[MATERIAL FOR THE TASK]
▼▼▼

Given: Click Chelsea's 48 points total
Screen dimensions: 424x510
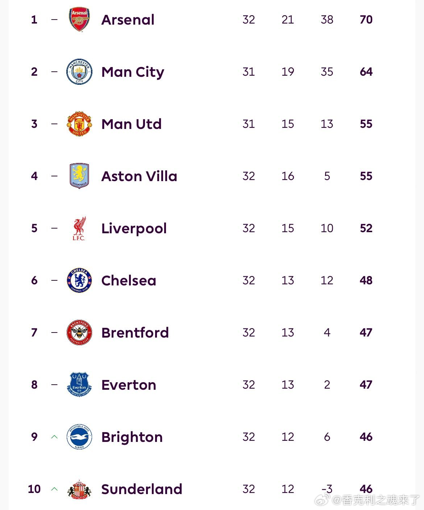Looking at the screenshot, I should (x=366, y=280).
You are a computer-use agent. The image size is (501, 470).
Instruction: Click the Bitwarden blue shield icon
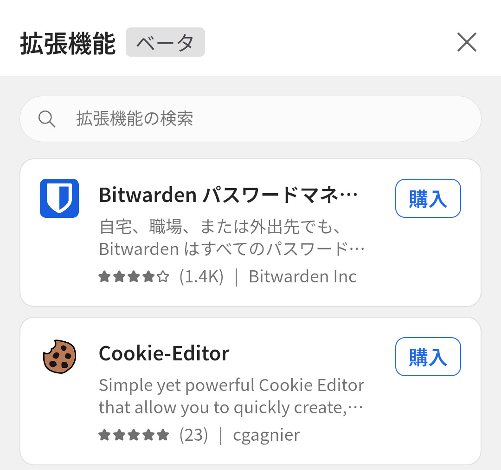(59, 198)
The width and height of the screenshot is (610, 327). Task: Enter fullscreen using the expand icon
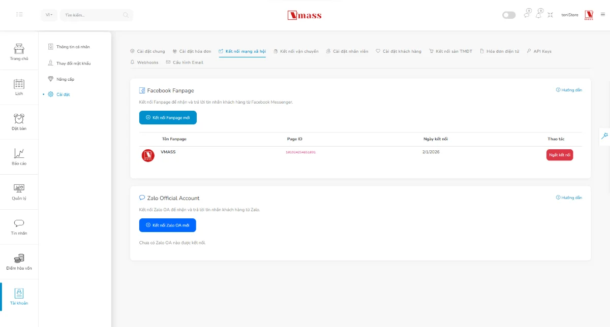550,15
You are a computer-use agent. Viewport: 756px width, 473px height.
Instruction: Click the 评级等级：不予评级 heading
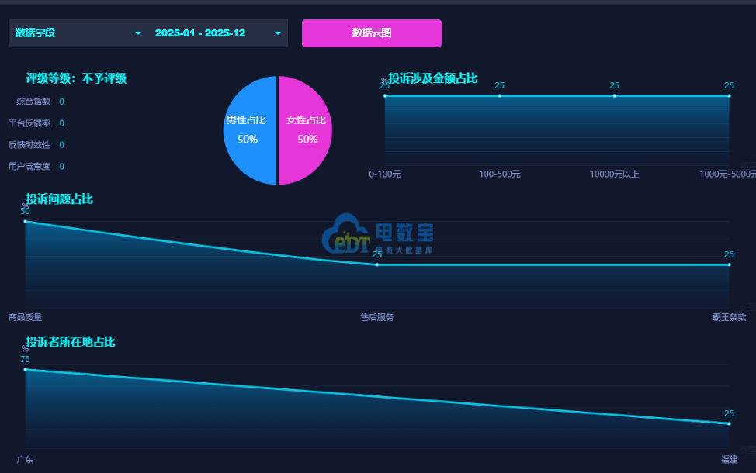click(76, 78)
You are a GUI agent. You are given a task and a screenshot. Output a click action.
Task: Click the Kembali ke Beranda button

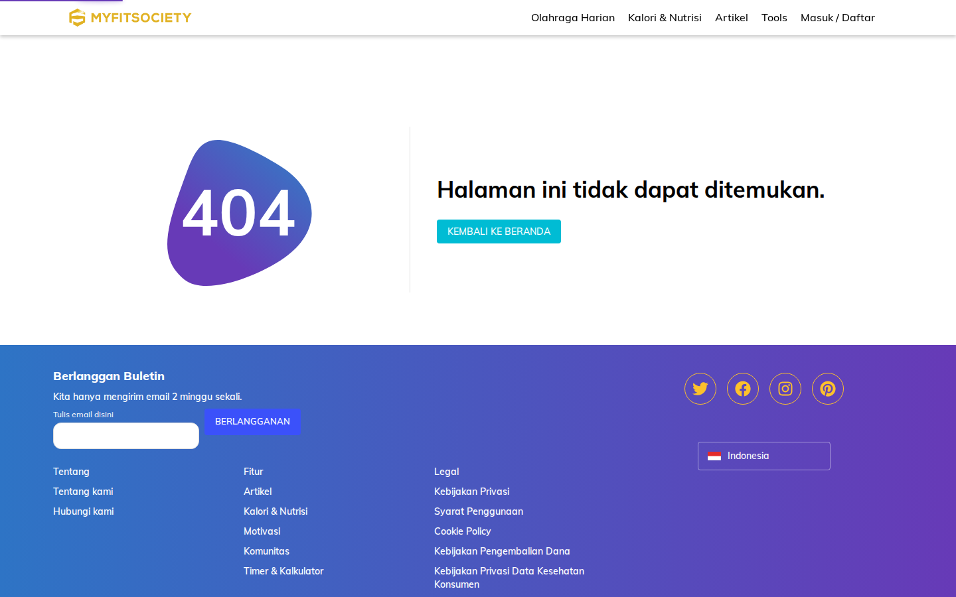(x=499, y=232)
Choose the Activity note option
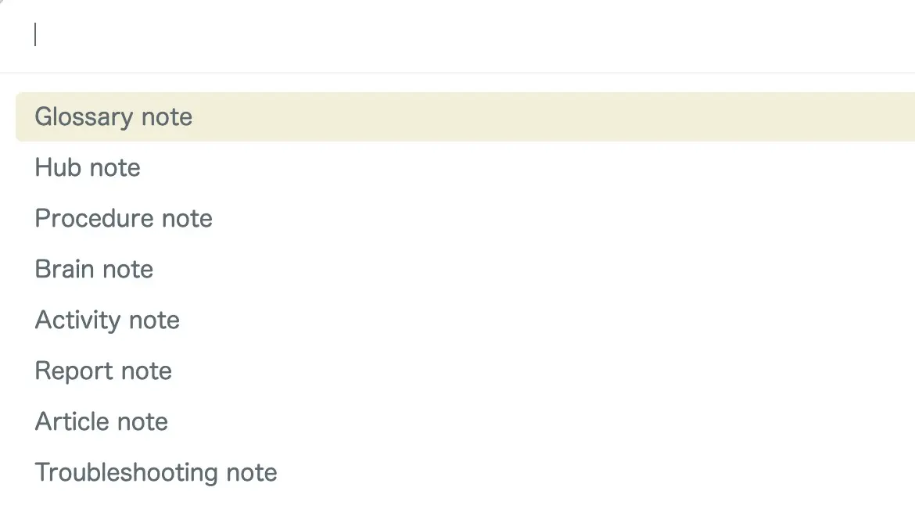 [107, 321]
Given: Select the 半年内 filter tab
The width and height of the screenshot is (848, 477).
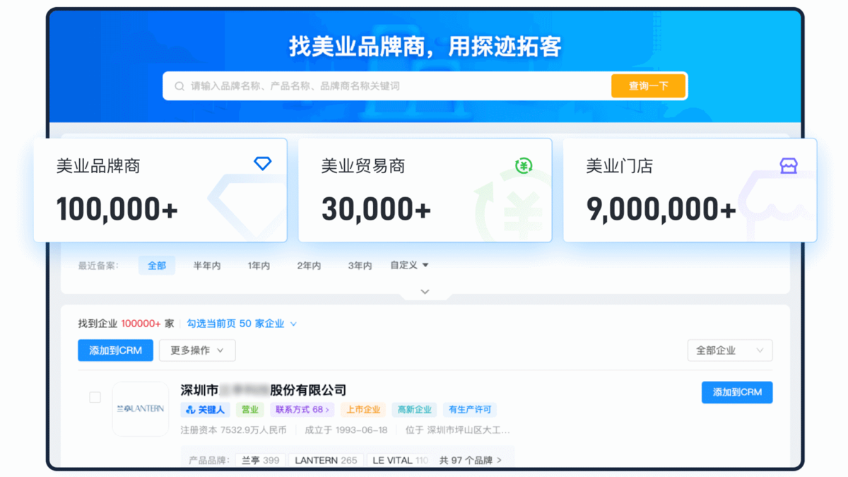Looking at the screenshot, I should click(x=207, y=266).
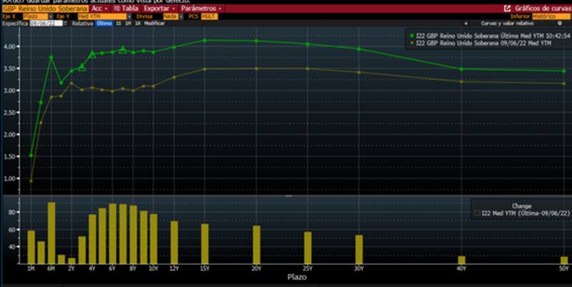572x287 pixels.
Task: Toggle the I22 Med YTM Change legend checkbox
Action: tap(475, 213)
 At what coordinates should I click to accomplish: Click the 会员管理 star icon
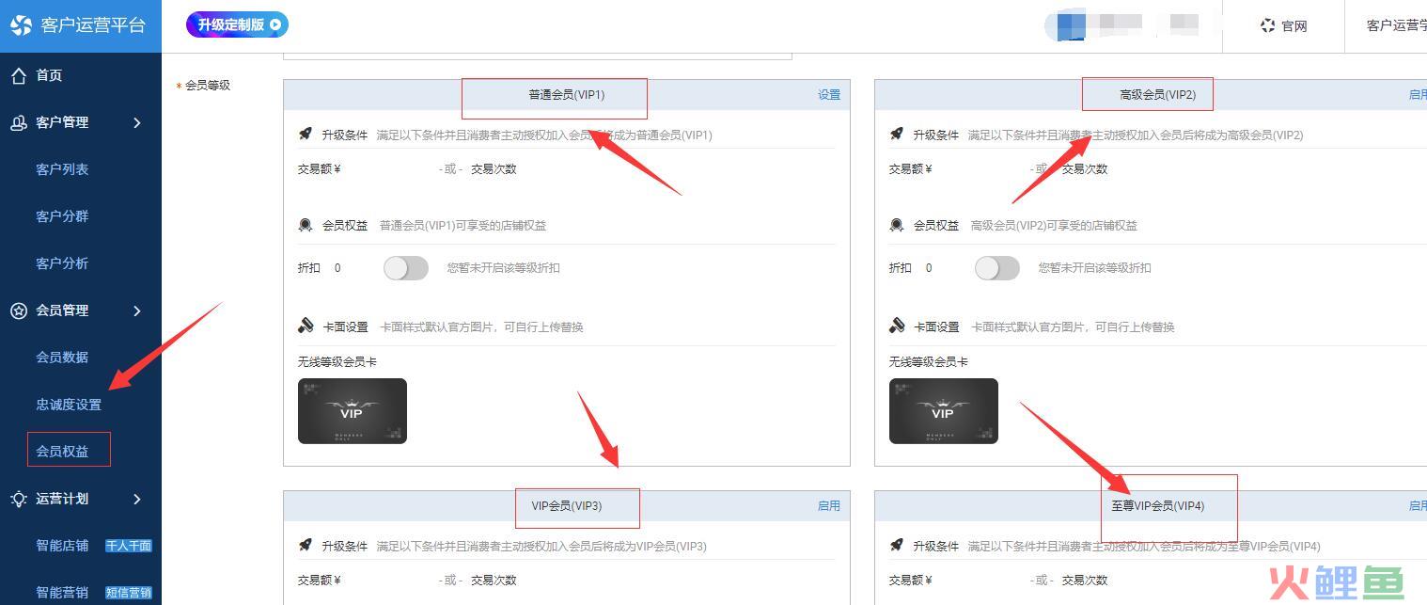pyautogui.click(x=19, y=310)
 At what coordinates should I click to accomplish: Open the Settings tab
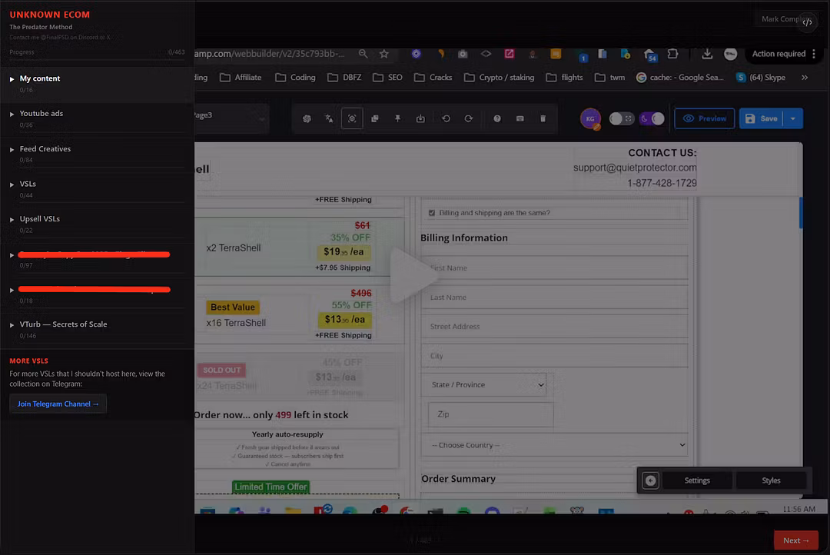pyautogui.click(x=696, y=480)
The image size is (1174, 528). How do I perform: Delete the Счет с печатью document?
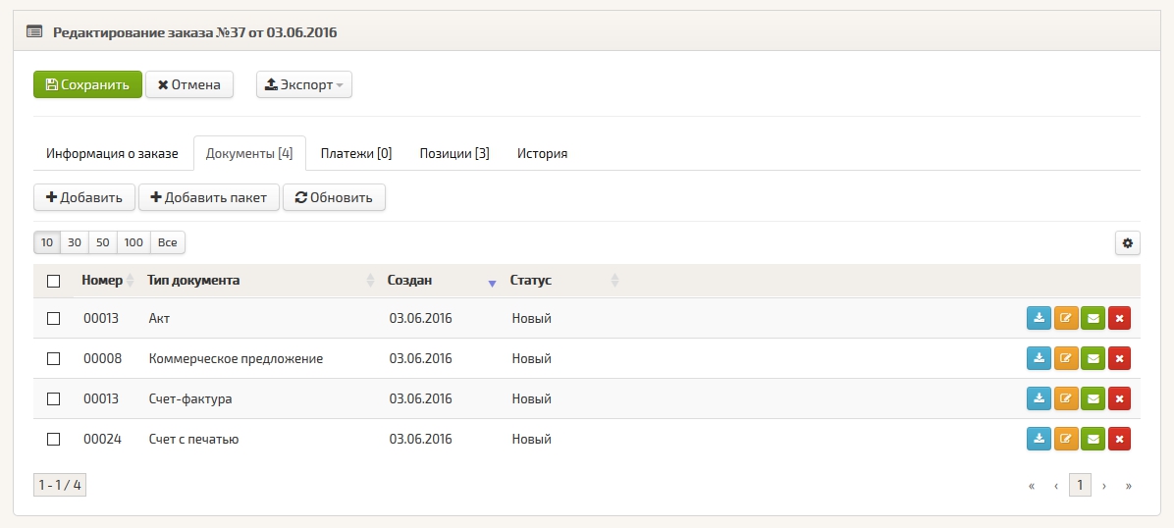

▲▲▲

[TASK TO CARRY OUT] Each entry should come back exactly as written, with its pictures omitted.

[OUTPUT BELOW]
Given: Click Chelsea's 48 points total
Screen dimensions: 424x510
Looking at the screenshot, I should (x=366, y=280).
You are a computer-use agent. The image size is (501, 470).
Instruction: Click the Bitwarden blue shield icon
(59, 198)
The width and height of the screenshot is (610, 327). Task: Enter fullscreen using the expand icon
550,15
You are a computer-use agent. Viewport: 756px width, 473px height.
Instruction: Click the 评级等级：不予评级 heading
click(76, 78)
You are a GUI agent. You are given a task and a screenshot. Output a click action.
Task: Click the Kembali ke Beranda button

(x=499, y=232)
Choose the Activity note option
 [107, 321]
Given: Select the 半年内 filter tab
The width and height of the screenshot is (848, 477).
Looking at the screenshot, I should click(x=207, y=266).
572x287 pixels.
Task: Toggle the I22 Med YTM Change legend checkbox
Action: tap(475, 213)
 At what coordinates should I click to accomplish: Click the 会员管理 star icon
pyautogui.click(x=19, y=310)
 At what coordinates should I click to accomplish: Open the Settings tab
pyautogui.click(x=696, y=480)
The image size is (1174, 528). How do I perform: Delete the Счет с печатью document?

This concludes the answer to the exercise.